Rachel Major (Photo credits: YouTube: VERGE Accelerate)
According to Rachel, introducing new ideas can be difficult in any setting but is especially so in the United States when the idea relates to sustainability, as there are varying opinions about the subject and climate change overall. With both its wastewater treatment systems and NuTree Bonsai, the company is addressing sustainability challenges through resource efficiency, as people are typically more open to saving themselves time, money and resources. Focusing on resource efficiency allows NuLeaf Tech to bridge the gaps between people while also promoting sustainability.
NuLeaf Tech promotes sustainability by basing its systems in biomimicry, meaning that products are bioinspired. While taking inspiration indirectly from nature has been around for a long time, purposeful biomimicry is somewhat new in a world where technological advancements often work in opposition to natural processes instead of being inspired by them.
When the science behind NuLeaf was starting to be developed in 2014, for example, the bio-inspired design was very much an up-and-coming field that few sustainable professionals had heard of. However, the term is gaining steam in everything from material science to agriculture, especially in conjunction with the circular economy as nature is truly a no-waste system.
“In Silicon Valley, there was always this feeling that nature and technology can’t co-exist, but we are trying to challenge this with our systems,” says Rachel.

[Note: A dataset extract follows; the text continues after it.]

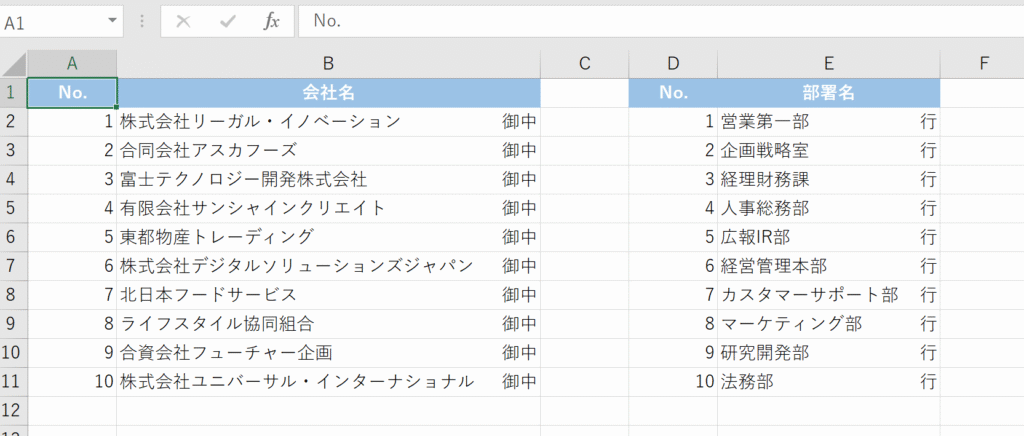This screenshot has width=1024, height=436.
Task: Click the 会社名 header cell
Action: (328, 93)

How the NuTree Bonsai works
The company’s aquaponic system is called the NuTree Bonsai and is a water-smart feature for residential and office settings alike. The NuTree Bonsai operates on three main principles: aquaculture, recirculation and healthy greens. Beginning in the aquaponic pond, the basin contains fish that consume pond plants and excrete waste. The newly fertilized water is then pumped to the top of the system, where it then follows the spiral shape by gravity to circulate the nutrient-rich water throughout the system. The greens are planted along the spiral and absorb nutrients from the water, both feeding the plants and filtering the water before it is returned to the aquaponic basin at the NuTree Bonsai’s base.
The Nutree Bonsai is 2’6” tall and has a 20-gallon basin which can be filled with a variety of fish and pond plant species. The Bonsai fits up to ten plants in the vertical farming terrace and is well suited to herbs, leafy greens, and flowers, according to the company website. While this size is great for schools or home gardens, larger aquaponic NuTrees that can grow between 20 and 30 plants are also available for office lobbies or shared outdoor spaces.
Benefits of the NuTree Bonsai
Rachel explains that the NuTree Bonsai presents many benefits to the home grower, including the low irrigation and fertilization requirement since the nutrient-rich water is constantly recirculated. As a result, the Bonsai is reportedly low maintenance and water-smart, making it simple for growers of varying experience levels to use. In addition, the system comes in an IKEA-like package with a handy online construction and user manual to make the system set up - from construction to picking the right fish and plants - seamless. The NuTree Bonsai also presents a different aesthetic than other aquaponic systems as the structure is mostly made of hand-stained hardwood and custom art is available.
“The NuTree Bonsai looks nice. DIY aquaponics is often not visually appealing; while the greenery is nice, the PVC typically used negatively impacts the aesthetic. With sustainable wood and added customizable nature art for the PVC terrace, we’re trying to change that. Growing food isn’t always pretty but when you have a system that makes people pause, it can help warm people up to new ideas” explains Rachel.